Full Version: splitting a string by 2 characters
You're currently viewing a stripped down version of our content. View the full version with proper formatting.
i want to split a string at each place where 2 different characters might appear.

'some text<some tag>more text'.split2('<','>')

--> ['some text','some tag','more text']

yes, this example is splitting HTML, so that may be a bad example.  consider this outside of the scope of HTML so your thinking does not converge on HTMLParser.  Maybe it would be nice if str.split could be upgraded to do this like:

'some text<some tag>more text'.split(['<','>'])
Any reason why regex wouldn't work?
re.split('[<>]', your_string)
Obviously if HTML is an important part of this, you need to consider things carefully.
Here! I am using two commas to replacing each of < > because it's quit unlikely to see it in any text. Then split it by ',,'

>>> s = 'some text<some tag>more text'.translate({60: ',,', 62: ',,'}).split(',,')
>>> s
['some text', 'some tag', 'more text']
>>> 
And it's faster as I know
(Dec-26-2016, 06:12 AM)micseydel Wrote: [ -> ]Any reason why regex wouldn't work?
i've had cases where regex has failed so i just generally avoid it anymore.  i did not evaluate it for this.

(Dec-26-2016, 06:12 AM)micseydel Wrote: [ -> ]Obviously if HTML is an important part of this, you need to consider things carefully.
i had a case which did involve HTML and thinking about it led me to HTMLParser.  this also left me with the thought about the 2 character splitting.

(Dec-26-2016, 07:01 AM)wavic Wrote: [ -> ]Here! I am using two commas to replacing each of < > because it's quit unlikely to see it in any text. Then split it by ',,'

>>> s = 'some text<some tag>more text'.translate({60: ',,', 62: ',,'}).split(',,')
>>> s
['some text', 'some tag', 'more text']
>>> 
And it's faster as I know

so why not:
'some text<some tag>more text'.translate({62: '<'}).split('<')
?
It could be  Big Grin It's a kind of optimization
well... .translate() does not work for this under python 2 (2.7.12).  it's there, but:

Output:
lt1/forums /home/forums 9> py2 Python 2.7.12 (default, Nov 19 2016, 06:48:10) [GCC 5.4.0 20160609] on linux2 Type "help", "copyright", "credits" or "license" for more information. >>> 'some text<some tag>more text'.translate({62: '<'}).split('<') Traceback (most recent call last):   File "<stdin>", line 1, in <module> TypeError: expected a string or other character buffer object >>> lt1/forums /home/forums 10>
ok, so how about:

Output:
lt1/forums /home/forums 10> py2 Python 2.7.12 (default, Nov 19 2016, 06:48:10) [GCC 5.4.0 20160609] on linux2 Type "help", "copyright", "credits" or "license" for more information. >>> '>'.join('some text<some tag>more text'.split('<')).split('>') ['some text', 'some tag', 'more text'] >>> lt1/forums /home/forums 11>
Translate() works in different way in python 2.7. You have to create a translation table.
>>> from string import maketrans
>>> s = 'some text<some tag>more text'.translate(maketrans('>', '<')).split('<')
>>> s
['some text', 'some tag', 'more text']
Maketrans() in python 2.7 works with the ascii set of characters. It makes translation table for all of these even if you want to translate only one character to another. Then it's passing it to the translate() method. In Python 3 because of its native utf-8 support translate gets the translation table as a simple dictionary with the numerical value of each utf-8 character as a key.
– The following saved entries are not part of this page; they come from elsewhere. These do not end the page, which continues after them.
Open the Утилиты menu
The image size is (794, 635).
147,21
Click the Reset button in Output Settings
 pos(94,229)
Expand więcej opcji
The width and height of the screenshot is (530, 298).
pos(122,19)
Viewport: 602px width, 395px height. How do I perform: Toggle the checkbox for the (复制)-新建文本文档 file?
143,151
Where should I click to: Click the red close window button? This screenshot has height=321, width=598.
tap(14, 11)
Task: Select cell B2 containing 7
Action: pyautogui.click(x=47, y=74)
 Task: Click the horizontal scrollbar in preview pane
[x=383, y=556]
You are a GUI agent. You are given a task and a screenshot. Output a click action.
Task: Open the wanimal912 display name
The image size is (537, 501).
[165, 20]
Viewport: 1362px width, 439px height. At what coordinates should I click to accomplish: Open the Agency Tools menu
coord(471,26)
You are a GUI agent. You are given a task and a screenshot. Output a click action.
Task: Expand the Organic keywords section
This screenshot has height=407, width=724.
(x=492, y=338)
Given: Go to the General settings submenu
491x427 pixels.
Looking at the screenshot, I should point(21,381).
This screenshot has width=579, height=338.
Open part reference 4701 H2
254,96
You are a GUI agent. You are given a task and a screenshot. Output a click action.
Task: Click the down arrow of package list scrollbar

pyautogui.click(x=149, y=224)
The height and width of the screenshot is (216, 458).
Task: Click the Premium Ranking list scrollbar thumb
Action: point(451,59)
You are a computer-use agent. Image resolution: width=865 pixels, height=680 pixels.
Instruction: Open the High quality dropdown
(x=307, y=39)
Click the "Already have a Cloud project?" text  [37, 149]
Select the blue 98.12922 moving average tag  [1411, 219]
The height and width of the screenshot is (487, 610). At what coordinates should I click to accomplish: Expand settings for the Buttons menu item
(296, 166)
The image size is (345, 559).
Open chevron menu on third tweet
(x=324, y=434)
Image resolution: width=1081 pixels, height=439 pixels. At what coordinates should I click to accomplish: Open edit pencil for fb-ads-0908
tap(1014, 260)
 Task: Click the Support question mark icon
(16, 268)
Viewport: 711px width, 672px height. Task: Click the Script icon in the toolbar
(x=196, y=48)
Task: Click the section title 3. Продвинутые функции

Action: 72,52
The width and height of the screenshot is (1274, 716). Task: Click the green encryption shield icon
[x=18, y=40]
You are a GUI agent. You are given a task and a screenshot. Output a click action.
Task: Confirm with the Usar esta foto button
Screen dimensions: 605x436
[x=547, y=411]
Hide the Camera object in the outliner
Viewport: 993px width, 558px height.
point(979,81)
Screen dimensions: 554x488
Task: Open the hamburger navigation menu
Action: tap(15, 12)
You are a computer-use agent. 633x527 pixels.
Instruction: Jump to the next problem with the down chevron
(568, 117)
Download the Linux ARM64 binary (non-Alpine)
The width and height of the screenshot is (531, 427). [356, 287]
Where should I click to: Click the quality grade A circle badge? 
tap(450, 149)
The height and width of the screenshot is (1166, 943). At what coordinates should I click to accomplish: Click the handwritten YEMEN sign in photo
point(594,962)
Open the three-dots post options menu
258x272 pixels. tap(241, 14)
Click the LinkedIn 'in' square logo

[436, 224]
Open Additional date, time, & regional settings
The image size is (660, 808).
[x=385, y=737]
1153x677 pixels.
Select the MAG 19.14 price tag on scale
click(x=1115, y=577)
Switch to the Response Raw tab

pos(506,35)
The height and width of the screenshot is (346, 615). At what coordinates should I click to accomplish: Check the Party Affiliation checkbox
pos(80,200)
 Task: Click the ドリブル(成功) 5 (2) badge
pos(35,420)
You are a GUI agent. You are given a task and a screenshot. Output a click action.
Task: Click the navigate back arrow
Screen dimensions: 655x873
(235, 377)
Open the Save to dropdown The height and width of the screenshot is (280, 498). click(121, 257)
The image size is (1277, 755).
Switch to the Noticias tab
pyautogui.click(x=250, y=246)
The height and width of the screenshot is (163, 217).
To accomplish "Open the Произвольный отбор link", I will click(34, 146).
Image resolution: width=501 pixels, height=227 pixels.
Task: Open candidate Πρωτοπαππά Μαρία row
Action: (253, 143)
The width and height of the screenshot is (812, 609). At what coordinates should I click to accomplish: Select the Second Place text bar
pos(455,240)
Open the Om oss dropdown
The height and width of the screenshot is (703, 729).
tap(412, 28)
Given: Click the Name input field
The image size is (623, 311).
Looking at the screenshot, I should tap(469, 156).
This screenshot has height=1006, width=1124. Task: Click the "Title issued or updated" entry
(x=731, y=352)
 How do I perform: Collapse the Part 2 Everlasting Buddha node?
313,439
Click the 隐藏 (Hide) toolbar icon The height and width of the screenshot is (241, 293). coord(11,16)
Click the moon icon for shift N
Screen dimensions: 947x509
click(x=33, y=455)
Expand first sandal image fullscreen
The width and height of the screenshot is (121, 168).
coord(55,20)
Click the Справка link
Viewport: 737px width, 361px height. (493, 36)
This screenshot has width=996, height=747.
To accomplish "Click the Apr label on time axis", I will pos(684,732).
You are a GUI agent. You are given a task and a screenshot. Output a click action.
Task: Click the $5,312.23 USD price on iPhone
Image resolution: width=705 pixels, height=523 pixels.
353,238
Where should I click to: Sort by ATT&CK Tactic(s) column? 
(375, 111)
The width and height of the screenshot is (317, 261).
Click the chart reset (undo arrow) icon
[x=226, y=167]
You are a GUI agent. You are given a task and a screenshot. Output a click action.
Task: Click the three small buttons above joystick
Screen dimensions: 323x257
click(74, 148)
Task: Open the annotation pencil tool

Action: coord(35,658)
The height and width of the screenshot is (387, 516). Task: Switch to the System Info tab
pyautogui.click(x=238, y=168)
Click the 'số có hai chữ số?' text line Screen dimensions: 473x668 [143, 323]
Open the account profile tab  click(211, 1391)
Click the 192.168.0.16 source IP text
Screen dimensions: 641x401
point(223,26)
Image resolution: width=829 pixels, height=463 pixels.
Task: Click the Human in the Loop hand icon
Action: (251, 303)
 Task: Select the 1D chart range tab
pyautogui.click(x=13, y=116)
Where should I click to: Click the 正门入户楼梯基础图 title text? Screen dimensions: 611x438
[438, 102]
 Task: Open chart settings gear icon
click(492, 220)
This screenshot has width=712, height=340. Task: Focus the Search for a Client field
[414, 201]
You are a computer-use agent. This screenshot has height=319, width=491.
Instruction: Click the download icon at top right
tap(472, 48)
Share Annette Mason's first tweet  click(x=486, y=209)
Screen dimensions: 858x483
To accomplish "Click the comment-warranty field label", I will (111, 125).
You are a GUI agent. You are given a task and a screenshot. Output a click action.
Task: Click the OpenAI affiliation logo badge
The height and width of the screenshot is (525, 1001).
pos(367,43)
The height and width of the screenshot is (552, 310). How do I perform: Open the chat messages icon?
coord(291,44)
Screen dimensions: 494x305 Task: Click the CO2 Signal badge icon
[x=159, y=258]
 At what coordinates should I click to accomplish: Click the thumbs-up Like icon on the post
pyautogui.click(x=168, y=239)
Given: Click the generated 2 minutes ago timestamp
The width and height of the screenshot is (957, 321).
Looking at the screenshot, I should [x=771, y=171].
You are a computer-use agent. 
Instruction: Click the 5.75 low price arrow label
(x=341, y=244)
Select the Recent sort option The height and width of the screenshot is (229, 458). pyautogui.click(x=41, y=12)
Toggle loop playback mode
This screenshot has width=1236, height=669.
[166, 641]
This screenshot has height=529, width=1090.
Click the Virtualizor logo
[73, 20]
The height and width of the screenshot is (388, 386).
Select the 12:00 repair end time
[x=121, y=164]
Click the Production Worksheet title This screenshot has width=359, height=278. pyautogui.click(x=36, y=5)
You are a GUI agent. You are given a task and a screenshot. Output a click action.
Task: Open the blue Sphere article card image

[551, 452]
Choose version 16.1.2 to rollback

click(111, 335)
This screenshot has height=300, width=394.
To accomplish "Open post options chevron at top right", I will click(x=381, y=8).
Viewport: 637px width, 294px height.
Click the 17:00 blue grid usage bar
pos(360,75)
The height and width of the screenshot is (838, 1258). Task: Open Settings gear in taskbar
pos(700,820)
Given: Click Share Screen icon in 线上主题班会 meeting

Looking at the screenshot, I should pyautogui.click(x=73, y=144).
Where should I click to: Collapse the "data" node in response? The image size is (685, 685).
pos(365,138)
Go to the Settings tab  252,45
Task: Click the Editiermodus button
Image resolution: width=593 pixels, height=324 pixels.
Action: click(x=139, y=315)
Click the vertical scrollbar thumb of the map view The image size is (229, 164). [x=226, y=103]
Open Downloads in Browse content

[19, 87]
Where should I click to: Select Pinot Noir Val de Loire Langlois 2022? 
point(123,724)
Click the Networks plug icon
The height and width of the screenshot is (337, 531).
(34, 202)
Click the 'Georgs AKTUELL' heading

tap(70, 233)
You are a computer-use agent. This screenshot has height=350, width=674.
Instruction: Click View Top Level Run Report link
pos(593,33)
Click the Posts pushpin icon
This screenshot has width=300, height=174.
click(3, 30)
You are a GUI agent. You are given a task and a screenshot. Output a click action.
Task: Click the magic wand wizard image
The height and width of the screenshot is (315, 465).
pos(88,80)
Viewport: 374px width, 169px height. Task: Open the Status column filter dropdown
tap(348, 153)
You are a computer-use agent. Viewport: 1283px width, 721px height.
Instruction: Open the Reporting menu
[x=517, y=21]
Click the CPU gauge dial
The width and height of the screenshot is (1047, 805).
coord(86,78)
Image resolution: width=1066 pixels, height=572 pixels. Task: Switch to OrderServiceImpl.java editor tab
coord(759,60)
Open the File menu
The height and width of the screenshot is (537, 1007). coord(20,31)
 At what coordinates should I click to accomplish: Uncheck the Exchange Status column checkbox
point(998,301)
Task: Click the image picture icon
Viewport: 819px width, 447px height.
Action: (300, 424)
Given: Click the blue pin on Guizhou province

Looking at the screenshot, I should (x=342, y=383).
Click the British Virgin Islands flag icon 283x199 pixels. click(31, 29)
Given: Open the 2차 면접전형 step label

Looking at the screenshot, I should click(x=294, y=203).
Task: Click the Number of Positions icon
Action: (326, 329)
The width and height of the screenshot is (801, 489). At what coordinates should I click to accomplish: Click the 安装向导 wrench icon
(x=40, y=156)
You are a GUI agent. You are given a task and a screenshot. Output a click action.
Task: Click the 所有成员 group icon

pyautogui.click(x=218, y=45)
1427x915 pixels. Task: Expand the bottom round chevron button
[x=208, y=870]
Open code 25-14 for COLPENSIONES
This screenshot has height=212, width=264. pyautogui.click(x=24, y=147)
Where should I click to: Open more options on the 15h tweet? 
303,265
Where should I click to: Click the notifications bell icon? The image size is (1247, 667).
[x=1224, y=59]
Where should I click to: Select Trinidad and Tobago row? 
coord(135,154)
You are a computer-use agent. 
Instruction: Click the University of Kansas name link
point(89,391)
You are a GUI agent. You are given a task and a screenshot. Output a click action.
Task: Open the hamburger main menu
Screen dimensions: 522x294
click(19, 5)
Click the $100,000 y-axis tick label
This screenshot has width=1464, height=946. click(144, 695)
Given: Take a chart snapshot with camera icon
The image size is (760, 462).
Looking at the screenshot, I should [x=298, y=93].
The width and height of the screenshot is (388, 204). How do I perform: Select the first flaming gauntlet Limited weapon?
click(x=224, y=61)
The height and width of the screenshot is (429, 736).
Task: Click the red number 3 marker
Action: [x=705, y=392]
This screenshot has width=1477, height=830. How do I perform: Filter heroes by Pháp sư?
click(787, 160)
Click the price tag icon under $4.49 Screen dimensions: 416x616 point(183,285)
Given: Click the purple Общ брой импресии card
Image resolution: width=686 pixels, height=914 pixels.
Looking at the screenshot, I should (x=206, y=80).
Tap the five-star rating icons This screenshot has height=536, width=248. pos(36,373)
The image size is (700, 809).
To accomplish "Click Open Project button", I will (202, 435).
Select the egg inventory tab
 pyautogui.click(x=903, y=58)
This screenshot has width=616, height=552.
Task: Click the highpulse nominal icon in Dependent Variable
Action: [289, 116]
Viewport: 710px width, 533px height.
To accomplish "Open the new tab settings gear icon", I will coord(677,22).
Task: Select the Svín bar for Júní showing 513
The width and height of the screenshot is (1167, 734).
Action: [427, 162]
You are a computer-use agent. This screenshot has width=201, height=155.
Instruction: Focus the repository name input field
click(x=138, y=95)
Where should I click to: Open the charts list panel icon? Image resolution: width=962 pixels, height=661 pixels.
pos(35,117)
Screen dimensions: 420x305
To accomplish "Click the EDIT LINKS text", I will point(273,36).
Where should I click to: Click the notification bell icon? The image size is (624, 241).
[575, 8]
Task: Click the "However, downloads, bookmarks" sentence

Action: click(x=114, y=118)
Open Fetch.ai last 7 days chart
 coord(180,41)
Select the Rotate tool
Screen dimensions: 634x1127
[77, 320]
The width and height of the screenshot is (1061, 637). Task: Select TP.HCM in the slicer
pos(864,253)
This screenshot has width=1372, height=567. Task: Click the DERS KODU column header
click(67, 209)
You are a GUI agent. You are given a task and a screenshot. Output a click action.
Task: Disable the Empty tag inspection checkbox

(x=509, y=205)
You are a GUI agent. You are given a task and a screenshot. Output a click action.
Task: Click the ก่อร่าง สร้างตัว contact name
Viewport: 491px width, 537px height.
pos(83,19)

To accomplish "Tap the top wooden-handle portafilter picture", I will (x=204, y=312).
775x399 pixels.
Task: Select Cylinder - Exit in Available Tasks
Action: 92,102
Joining and splitting works too :) It didn't cross my mind
a translate table for utf-8 would have its difficulties.  even for unicode it would at least be very large.  i can see the pluses of using a dictionary.  BTDT in C (used an AVL mapping i wrote).
maketrans() is more convenient for me because you pass as parameters only two sets of characters and the third one for those to delete. In Python 3 way you have to create the dict by your own. I don't use  translate often otherwise I'd write something like maketrans(). 
Which reminds me to write a script to remove the digits from the file names of my mp3 collection.